Accordingly, the electrochromic element according to another embodiment may be fabricated.
FIG. 14 illustrates a sectional view of an electrochromic element according to another embodiment.
The above description of the preceding embodiment may be referred to when describing the electrochromic element according to this embodiment, except for changed parts.
Referring to FIG. 14, the electrochromic element according to another embodiment may further include a first barrier layer 1100 and a second barrier layer 1200.
The first barrier layer 1100 is disposed on the first seal part 800. The first barrier layer 1100 is disposed on a first flat part. The first barrier layer 1100 may be in close contact with the first seal part 800. The first barrier layer 1100 may be attached to the first seal part 800.
The first barrier layer 1100 may protect the first seal part 800 from external physical impact.

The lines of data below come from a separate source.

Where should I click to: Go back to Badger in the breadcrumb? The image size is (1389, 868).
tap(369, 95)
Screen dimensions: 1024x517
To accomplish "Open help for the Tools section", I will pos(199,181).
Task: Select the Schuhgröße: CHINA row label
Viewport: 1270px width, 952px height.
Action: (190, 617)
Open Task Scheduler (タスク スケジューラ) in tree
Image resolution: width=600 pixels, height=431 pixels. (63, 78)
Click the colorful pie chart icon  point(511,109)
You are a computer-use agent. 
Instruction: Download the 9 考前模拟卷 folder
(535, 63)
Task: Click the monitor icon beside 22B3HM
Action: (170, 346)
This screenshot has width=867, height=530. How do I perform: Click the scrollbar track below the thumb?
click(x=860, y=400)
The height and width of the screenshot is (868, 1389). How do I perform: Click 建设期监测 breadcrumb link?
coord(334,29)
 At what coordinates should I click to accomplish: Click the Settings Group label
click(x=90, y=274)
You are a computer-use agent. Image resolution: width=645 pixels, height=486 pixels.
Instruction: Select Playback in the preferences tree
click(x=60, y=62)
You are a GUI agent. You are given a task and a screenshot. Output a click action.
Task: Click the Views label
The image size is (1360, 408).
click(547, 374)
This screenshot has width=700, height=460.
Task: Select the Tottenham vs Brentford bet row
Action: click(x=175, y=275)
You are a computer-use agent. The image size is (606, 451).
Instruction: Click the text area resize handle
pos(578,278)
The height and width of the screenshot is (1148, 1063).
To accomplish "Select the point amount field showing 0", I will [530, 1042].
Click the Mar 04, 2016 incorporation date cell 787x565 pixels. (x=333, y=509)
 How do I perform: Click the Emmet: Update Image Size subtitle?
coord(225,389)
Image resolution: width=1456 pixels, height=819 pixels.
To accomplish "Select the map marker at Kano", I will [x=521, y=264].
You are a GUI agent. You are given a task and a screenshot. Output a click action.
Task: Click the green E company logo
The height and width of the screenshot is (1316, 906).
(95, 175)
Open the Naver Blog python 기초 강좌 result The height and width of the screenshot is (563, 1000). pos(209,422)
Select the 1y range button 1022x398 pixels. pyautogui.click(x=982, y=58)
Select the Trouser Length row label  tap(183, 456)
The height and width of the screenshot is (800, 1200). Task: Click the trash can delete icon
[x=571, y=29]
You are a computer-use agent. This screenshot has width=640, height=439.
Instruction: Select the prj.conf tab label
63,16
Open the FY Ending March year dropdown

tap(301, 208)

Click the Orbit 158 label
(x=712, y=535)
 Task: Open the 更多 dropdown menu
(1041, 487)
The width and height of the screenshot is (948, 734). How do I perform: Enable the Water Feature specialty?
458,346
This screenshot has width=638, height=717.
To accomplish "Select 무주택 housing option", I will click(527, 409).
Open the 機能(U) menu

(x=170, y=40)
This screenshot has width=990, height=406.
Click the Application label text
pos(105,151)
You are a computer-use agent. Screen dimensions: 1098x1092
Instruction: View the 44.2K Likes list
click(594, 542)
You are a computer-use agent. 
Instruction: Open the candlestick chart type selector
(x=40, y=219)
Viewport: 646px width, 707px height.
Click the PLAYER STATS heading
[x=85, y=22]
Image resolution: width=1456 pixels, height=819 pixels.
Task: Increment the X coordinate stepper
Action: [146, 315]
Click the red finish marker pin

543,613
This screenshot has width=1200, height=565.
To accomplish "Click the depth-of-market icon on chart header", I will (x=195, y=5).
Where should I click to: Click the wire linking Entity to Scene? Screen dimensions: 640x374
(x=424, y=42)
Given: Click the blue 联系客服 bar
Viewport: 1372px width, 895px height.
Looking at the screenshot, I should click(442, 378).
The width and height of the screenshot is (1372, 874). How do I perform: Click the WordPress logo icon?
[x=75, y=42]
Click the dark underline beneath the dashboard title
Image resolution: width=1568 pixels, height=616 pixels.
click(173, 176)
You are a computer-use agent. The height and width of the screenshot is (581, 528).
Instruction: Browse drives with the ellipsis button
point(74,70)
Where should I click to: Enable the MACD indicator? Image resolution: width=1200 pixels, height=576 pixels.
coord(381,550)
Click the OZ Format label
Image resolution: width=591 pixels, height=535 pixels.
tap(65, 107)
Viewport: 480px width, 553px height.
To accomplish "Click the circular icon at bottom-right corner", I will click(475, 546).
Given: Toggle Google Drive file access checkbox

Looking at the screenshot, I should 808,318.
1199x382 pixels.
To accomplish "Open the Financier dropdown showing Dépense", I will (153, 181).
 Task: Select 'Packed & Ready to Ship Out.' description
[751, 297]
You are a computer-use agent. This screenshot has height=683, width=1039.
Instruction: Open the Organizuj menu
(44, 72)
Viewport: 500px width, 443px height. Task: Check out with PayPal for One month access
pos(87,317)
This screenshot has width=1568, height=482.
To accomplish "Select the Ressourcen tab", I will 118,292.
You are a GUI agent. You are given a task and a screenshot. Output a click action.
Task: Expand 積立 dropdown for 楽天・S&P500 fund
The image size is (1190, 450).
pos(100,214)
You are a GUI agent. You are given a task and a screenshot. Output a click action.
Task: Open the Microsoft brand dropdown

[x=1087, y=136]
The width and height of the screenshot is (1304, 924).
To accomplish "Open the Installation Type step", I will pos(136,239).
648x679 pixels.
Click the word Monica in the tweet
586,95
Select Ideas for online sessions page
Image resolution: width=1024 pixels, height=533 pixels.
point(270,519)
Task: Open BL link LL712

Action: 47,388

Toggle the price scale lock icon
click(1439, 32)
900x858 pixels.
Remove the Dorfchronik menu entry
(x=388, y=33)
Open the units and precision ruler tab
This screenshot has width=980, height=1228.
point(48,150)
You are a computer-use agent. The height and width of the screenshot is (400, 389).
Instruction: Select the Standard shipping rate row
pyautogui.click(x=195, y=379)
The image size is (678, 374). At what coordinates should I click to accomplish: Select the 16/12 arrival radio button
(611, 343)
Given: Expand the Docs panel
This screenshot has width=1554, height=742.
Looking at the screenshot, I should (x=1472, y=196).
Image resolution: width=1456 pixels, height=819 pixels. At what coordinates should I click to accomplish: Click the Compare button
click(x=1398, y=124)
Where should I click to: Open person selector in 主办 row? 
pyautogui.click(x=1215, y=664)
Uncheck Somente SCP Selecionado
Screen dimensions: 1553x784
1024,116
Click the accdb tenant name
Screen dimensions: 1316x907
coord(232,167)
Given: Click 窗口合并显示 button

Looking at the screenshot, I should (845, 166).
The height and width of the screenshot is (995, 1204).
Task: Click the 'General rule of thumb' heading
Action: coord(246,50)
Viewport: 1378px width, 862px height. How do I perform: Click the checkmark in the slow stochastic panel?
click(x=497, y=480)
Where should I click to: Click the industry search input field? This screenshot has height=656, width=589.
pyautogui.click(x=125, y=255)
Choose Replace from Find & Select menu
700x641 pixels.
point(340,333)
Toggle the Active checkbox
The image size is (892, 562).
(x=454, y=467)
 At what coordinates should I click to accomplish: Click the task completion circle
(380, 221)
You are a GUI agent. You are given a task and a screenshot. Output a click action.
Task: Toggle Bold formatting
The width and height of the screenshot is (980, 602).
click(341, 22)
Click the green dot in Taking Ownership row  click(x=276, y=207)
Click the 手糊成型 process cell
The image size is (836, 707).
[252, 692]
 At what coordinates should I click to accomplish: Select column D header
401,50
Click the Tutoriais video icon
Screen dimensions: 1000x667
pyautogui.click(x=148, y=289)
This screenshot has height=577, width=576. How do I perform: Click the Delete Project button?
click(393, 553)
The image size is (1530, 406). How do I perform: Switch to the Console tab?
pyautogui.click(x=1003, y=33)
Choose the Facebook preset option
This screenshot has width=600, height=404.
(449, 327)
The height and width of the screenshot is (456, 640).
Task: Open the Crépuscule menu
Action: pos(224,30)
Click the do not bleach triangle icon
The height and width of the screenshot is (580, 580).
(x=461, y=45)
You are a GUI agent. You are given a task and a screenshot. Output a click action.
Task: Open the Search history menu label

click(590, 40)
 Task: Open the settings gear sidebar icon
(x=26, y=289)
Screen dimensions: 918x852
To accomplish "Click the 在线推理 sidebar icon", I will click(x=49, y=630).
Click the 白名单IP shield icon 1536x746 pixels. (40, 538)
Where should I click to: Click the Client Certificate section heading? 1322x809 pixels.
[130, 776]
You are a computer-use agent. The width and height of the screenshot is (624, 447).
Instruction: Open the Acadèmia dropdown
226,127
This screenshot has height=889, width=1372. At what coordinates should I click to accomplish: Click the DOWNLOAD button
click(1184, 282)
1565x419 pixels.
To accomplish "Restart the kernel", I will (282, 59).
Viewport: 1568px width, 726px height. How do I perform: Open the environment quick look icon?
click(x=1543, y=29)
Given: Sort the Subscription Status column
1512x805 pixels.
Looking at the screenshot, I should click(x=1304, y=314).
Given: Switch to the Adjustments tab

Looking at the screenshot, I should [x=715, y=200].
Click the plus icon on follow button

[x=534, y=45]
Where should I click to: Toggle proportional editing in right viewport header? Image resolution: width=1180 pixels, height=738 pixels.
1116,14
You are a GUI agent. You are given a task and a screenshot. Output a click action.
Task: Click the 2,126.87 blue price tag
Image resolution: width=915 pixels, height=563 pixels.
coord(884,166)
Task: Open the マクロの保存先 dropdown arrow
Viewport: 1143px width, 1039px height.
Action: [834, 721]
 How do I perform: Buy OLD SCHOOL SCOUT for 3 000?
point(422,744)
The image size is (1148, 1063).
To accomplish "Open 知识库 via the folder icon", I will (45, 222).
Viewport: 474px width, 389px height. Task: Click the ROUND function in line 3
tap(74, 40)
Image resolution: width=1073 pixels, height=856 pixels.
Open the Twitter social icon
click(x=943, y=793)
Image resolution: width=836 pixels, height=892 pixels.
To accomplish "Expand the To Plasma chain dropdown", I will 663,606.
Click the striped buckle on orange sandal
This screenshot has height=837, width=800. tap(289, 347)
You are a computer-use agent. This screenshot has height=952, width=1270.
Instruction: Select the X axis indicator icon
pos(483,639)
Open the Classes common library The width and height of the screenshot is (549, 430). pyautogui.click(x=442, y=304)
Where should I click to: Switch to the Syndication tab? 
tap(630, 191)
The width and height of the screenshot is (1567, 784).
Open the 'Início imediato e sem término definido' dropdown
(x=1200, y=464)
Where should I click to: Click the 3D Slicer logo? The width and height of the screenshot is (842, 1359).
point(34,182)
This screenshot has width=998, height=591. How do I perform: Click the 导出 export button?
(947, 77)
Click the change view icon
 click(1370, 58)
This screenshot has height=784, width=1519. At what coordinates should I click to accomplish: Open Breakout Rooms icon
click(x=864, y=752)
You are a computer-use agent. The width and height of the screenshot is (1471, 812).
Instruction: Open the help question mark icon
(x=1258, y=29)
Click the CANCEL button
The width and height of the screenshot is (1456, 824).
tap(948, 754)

The first barrier layer 1100 may protect the first transparent electrode 300, the first color-changing layer 500, the electrolyte layer 700, the second color-changing layer 600 and the second transparent electrode 400 from external moisture and/or oxygen. That is, the first barrier layer 1100 may reinforce the sealing characteristics of the first seal part 800.
The first barrier layer 1100 may include a base film. The base film may include a polyester film, a polyethylene film, a polypropylene film, a polyimide film or a polyamide film. In addition, the first barrier layer 1100 may further include an organic film and inorganic film alternately arranged on the base film.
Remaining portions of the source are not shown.